What principles should guide us in terms of an attitude towards wealth?
Underlying everything else, we must always keep in mind Jesus’ warning that the possession of wealth is dangerous, that it is hard for a rich person to enter the kingdom of heaven. Moreover that warning should be a huge aid in helping us to accept some other principles:
First: The possession of wealth is not a bad thing of itself; it is how we use it and what it can do to our hearts that can be bad. Jesus makes a distinction between the generous rich and the miserly rich. The former are good because they imitate God, the latter are bad. When we are generous, particularly in a very prodigious way, riches won’t close our hearts. But the reverse is also true. All miserliness, all stinginess, all lack of generosity closes our hearts in ways that make it hard to enter the kingdom of heaven, or genuine human community to put in purely human terms.
And so the challenge for all of us who are rich in any way is to continually give our wealth away. We need to do this, not because the poor need what we give them, though they do; we need to do this so that we can remain healthy. Philanthropy, of every kind, is more about the health of the one giving than the health of the one receiving. The generous rich can inherit the kingdom, the miserly rich cannot. The poor are everyone’s ticket into heaven – and to human health.
Finally, this too must always be kept in mind as we view wealth, both our own and that of the very rich. What we have is not our own, it’s given to us in trust. God is the sole owner of all that is and the world properly belongs to everyone. What we claim as our own, private property, is what has been given to us in trust, to steward for the good of everyone. It’s not really ours.
Further still, we need to remember that it wasn’t just our own ingenuity and hard work that gave us what we view as our own.
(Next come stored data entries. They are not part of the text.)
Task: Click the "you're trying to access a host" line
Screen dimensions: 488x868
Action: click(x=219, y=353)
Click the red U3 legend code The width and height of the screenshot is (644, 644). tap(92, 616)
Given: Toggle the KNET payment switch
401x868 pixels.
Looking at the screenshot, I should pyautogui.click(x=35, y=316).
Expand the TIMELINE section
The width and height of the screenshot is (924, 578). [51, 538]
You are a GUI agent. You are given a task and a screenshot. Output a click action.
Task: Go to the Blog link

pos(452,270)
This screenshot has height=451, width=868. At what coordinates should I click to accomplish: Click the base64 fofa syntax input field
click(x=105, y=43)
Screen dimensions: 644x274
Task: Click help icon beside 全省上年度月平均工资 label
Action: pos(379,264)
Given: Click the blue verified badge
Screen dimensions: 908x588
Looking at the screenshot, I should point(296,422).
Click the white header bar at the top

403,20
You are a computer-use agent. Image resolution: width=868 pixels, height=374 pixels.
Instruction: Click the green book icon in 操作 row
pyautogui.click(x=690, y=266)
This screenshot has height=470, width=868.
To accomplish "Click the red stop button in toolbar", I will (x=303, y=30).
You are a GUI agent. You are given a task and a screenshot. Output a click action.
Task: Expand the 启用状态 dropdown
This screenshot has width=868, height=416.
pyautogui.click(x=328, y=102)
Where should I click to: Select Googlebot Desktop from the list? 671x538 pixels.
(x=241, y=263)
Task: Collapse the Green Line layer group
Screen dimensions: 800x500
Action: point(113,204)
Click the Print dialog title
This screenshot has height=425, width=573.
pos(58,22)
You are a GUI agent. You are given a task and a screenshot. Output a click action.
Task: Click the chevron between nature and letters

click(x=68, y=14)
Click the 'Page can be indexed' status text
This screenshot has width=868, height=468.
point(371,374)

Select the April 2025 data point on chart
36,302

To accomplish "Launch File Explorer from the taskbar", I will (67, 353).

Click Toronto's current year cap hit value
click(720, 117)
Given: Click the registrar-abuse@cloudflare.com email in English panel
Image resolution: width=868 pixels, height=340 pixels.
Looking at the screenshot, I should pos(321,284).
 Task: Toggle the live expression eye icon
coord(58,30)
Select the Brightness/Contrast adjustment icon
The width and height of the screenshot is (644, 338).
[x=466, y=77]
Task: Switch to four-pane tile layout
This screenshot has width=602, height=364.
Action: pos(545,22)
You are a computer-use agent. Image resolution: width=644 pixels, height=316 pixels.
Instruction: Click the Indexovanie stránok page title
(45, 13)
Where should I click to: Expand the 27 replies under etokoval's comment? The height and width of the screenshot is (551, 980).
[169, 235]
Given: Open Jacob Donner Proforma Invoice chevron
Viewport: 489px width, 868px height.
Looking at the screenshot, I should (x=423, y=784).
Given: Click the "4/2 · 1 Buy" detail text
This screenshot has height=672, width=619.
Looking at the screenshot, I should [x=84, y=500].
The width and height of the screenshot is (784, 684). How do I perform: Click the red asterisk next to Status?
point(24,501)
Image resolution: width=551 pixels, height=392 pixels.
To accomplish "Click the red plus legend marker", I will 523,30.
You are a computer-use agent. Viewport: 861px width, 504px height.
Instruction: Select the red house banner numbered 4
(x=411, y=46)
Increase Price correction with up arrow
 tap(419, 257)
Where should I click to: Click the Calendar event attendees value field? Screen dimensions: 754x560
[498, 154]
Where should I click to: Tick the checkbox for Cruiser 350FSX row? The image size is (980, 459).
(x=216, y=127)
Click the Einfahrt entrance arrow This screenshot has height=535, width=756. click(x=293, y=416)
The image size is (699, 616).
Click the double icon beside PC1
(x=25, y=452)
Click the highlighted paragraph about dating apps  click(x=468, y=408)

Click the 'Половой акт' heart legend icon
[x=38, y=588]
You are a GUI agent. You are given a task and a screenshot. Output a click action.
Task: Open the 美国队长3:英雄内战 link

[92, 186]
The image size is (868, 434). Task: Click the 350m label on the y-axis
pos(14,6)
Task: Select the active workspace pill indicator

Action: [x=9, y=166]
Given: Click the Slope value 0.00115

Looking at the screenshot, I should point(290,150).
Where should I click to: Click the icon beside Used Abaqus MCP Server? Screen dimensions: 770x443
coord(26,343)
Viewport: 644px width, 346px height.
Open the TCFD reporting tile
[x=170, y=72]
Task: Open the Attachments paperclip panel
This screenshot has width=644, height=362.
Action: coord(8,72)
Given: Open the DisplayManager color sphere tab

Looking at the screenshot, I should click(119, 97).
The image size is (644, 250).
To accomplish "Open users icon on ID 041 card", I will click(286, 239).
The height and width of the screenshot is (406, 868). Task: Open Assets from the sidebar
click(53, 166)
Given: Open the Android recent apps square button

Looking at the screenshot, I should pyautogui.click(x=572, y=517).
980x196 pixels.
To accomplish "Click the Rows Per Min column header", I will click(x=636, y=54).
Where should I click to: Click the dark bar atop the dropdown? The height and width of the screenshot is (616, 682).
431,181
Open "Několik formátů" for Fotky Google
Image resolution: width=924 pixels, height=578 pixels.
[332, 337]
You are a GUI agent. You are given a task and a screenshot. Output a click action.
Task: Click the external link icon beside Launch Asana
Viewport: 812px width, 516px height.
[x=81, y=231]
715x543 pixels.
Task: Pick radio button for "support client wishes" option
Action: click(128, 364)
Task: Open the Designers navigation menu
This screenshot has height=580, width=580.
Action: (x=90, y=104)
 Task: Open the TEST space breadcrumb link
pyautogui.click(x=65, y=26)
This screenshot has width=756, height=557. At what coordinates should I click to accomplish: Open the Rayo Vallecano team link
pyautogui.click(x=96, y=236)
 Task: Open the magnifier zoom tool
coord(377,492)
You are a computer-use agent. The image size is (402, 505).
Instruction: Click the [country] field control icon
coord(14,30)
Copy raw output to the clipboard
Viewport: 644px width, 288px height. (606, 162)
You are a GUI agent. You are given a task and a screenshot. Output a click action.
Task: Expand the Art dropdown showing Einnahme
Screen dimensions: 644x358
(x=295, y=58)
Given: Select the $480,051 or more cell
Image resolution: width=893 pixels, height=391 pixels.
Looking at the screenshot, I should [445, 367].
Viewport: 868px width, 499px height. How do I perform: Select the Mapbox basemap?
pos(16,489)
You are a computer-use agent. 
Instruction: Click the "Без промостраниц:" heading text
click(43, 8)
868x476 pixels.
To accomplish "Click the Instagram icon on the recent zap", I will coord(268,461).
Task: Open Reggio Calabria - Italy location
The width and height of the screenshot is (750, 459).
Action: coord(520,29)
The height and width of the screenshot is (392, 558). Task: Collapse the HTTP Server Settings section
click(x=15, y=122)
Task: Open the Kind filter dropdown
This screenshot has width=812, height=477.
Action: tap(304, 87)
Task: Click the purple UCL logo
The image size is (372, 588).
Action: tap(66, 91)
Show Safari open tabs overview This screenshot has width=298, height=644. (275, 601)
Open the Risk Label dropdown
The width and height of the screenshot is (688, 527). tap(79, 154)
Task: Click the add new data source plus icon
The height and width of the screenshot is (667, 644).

The fruits of our labor are also the fruits of other peoples’ labor. We too easily lose sight of that. Here’s how Bill Gates Sr. puts it: “Society has an enormous claim upon the fortunes of the wealthy. This is rooted not only in most religious traditions, but also in an honest accounting of society’s substantial investment in creating fertile ground for wealth-creation. Judaism, Christianity, and Islam all affirm the right of individual ownership and private property, but there are moral limits imposed on absolute private ownership of wealth and property. Each tradition affirms that we are not individuals alone but exist in community – a community that makes claims on us. The notion that ‘it is all mine’ is a violation of these teachings and traditions. Society’s claim on individual accumulated wealth is … rooted in the recognition of society’s direct and indirect investment in the individual’s success. In other words, we didn’t get there on our own.” (Sojourners, January-February, 2003)
Indeed, none of us did! If we remember that we will more easily be generous.